## WORK REQUIRED
Copy verbatim the section of the passage on 3-D versus 2-D dynamics, starting at "One question that" and ending at "concentration (figure 3 c).".

## PASSAGE GIVEN
========================================================================
One question that naturally arises is whether the 3-D geometry will alter the dynamics significantly compared with the 2-D case. To answer this question, we will structure this section as follows. We will first examine initial conditions for concentration ( $q_{lm}$ ) and shape ( $f_{lm}$ ) where the $l = 2$ modes are excited, giving rise to a prolate-like shape with two lobes of a stiff ( $L_o$ ) phase. These were argued to be the dominant modes in the 2-D study. We will first excite the $l=2$ modes that are symmetric about the flow-shear plane ( $l = 2, m = 0, \pm 2$ ), replicating conditions similar to a 2-D study, and then excite the $l=2$ modes that do not obey this symmetry – coined out-of-plane modes (see figures 3a and 3b). We will conclude by examining initial conditions in which many $l\neq 2$ modes are excited for concentration (figure 3 c).

Figure 3. Initial conditions for $\textit{Pe} \gg 1$ simulations. (a) In-plane $l = 2$ modes, $f^{\prime}_{22}=f^{\prime \prime}_{22}=f_{20}=\sqrt {0.1\varDelta },q^{\prime}_{22}=\sqrt {\varDelta /8}$ ; (b) out-of-plane $l=2$ modes, $f^{\prime}_{22}=f^{\prime \prime}_{22}=f_{20}=\sqrt {0.1\varDelta };q^{\prime}_{22}=q^{\prime}_{20}=,q^{\prime}_{21}=\sqrt {\varDelta /8}$ . (c) One lobe initial condition with $l \neq 2$ concentration modes, $f^{\prime}_{22}(0)=f^{\prime \prime}_{22}(0)=f_{20}(0) = \sqrt {{\varDelta }/{10}}$ , and $q^{\prime}_{lm}(0) = \sqrt {{\varDelta }/{8}},q^{\prime \prime}_{lm}(0)=0;l=1,2,3,m=0,\ldots,l$ .
========================================================================
## SUPPLIED MATERIAL
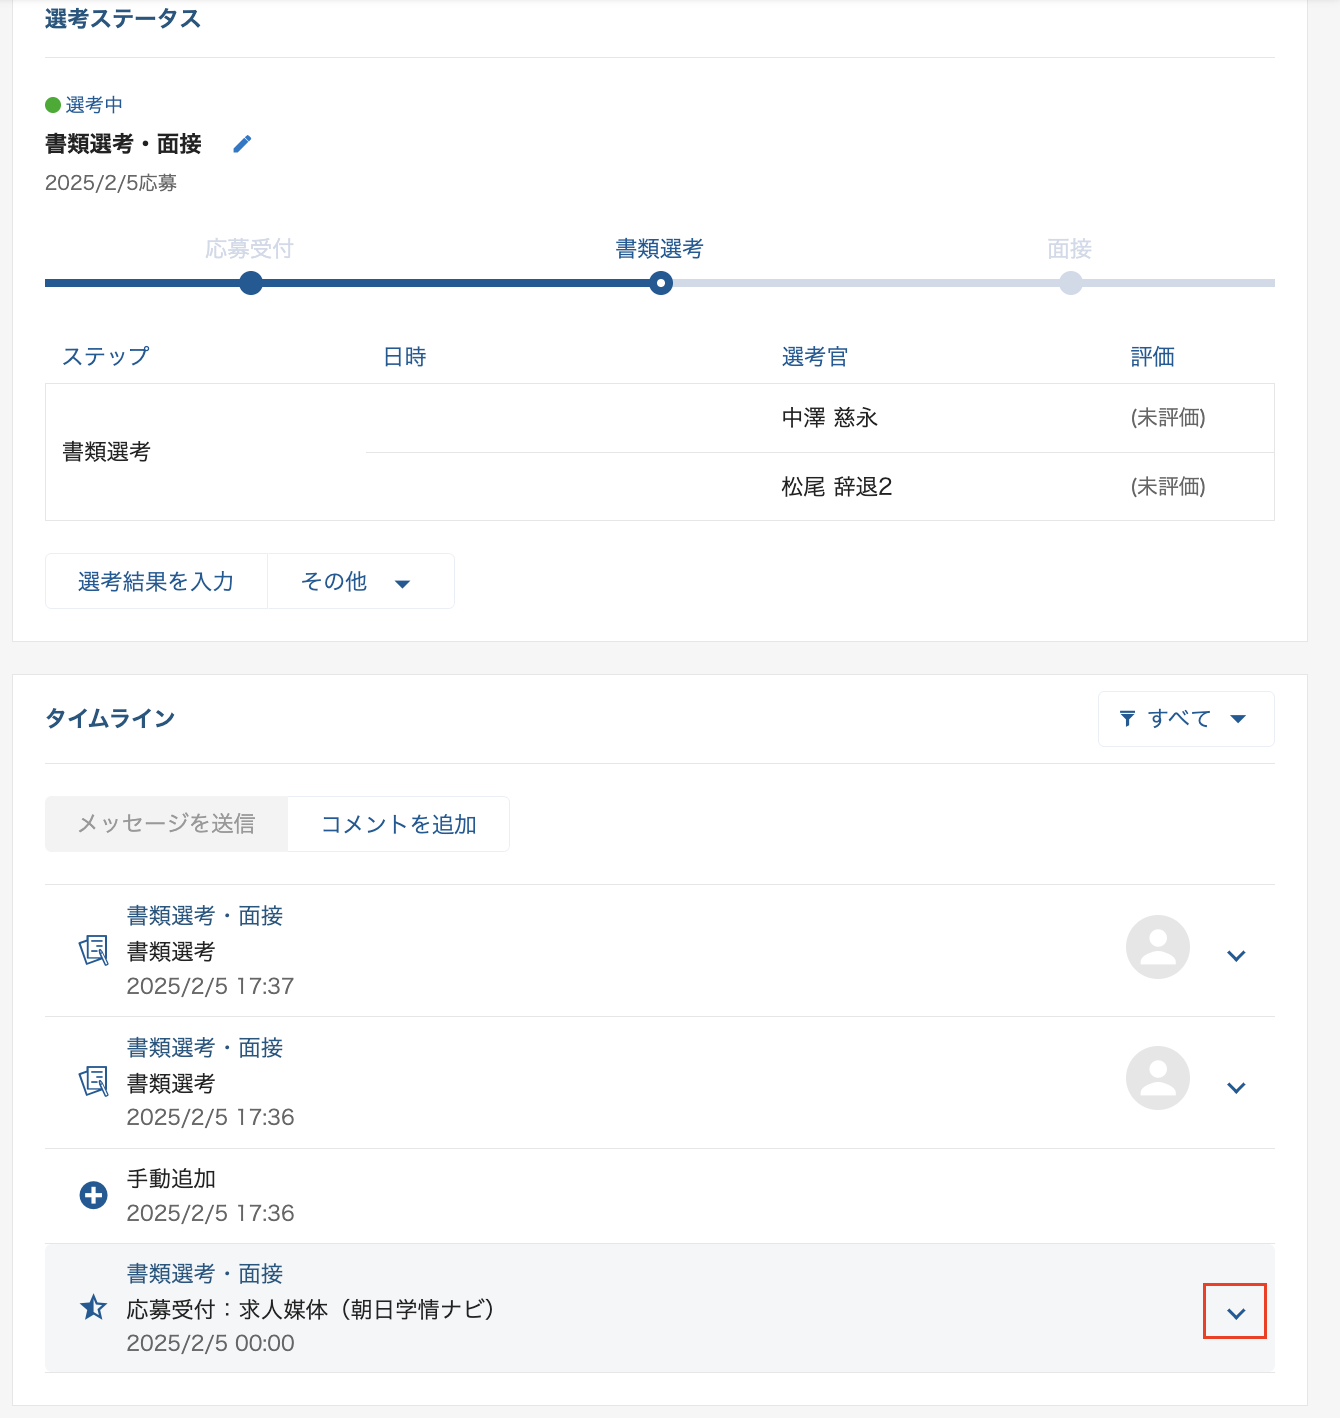Click the 応募受付 step marker on the progress bar
The image size is (1340, 1418).
pyautogui.click(x=251, y=283)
========================================================================
## EXERCISE ANSWER
One question that naturally arises is whether the 3-D geometry will alter the dynamics significantly compared with the 2-D case. To answer this question, we will structure this section as follows. We will first examine initial conditions for concentration ( $q_{lm}$ ) and shape ( $f_{lm}$ ) where the $l = 2$ modes are excited, giving rise to a prolate-like shape with two lobes of a stiff ( $L_o$ ) phase. These were argued to be the dominant modes in the 2-D study. We will first excite the $l=2$ modes that are symmetric about the flow-shear plane ( $l = 2, m = 0, \pm 2$ ), replicating conditions similar to a 2-D study, and then excite the $l=2$ modes that do not obey this symmetry – coined out-of-plane modes (see figures 3a and 3b). We will conclude by examining initial conditions in which many $l\neq 2$ modes are excited for concentration (figure 3 c).